I am happy with how I’ve been able to work from here. My home/studio is brilliant in its functionality.  It’s also a thief-targeted shack. Some days I feel so lucky, and other times I feel really stuck. I will be making some sort of change soon, and just today, I finally had a mental glimpse of my next studio incarnation. It’s still in the imaginary stages, but I’ll keep you posted.

Carla’s webpage is here, business is here, and blog is here!

Studio – Paul Corio

My studio is in Sunset Park – it’s the 2nd stop if you catch an express train into Brooklyn from Manhattan (N or D). The entire space is 28′ square, but I had a half-wall built in the center and rent out one side. It has windows which face north, plus it’s the tallest building in the neighborhood, so when it’s sunny the light is nice and even all day. I recently had a 4′ x 6′ x 8′ storage rack built in the corner. I’ve been there for just over two years.
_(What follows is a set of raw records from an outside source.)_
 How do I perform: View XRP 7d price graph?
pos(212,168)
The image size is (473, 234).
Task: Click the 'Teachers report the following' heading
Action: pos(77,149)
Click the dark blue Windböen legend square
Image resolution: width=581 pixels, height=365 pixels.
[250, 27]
There’s a table I made from a single sheet of 4′ x 8′ plywood which is on casters. When I’m working on the wall (the one on the left as you face the windows) the table is usually kept on the window side, perpendicular to the wall. When I’m working on the easel, which I keep close to the windows on the right side, the table stays in the center of the room. There are shelves, two folding tables, a chop saw, and various pictures, notes, and clippings on the right-hand wall as well. I try and keep things neat – clutter clouds my thinking. If I have more than one painting in progress, it’s sometimes hard to keep things organized, but I’ll pause and clean up if it starts to get too messy.

I returned to painting in a serious way in 2005, after a long period of playing jazz as my main creative project. When I finished grad school in May of 2000, I was obsessed with the idea of making a painting that was perfectly abstract, with no referents external to the painting. This is, of course, an impossibility – everything in a picture, no matter how stripped down, evokes something you’ve seen in the physical world. I had always played music, but at that point decided to make it my main focus (it had always been secondary to picture-making) because the natural condition of music is pure abstraction. I dropped painting for five years.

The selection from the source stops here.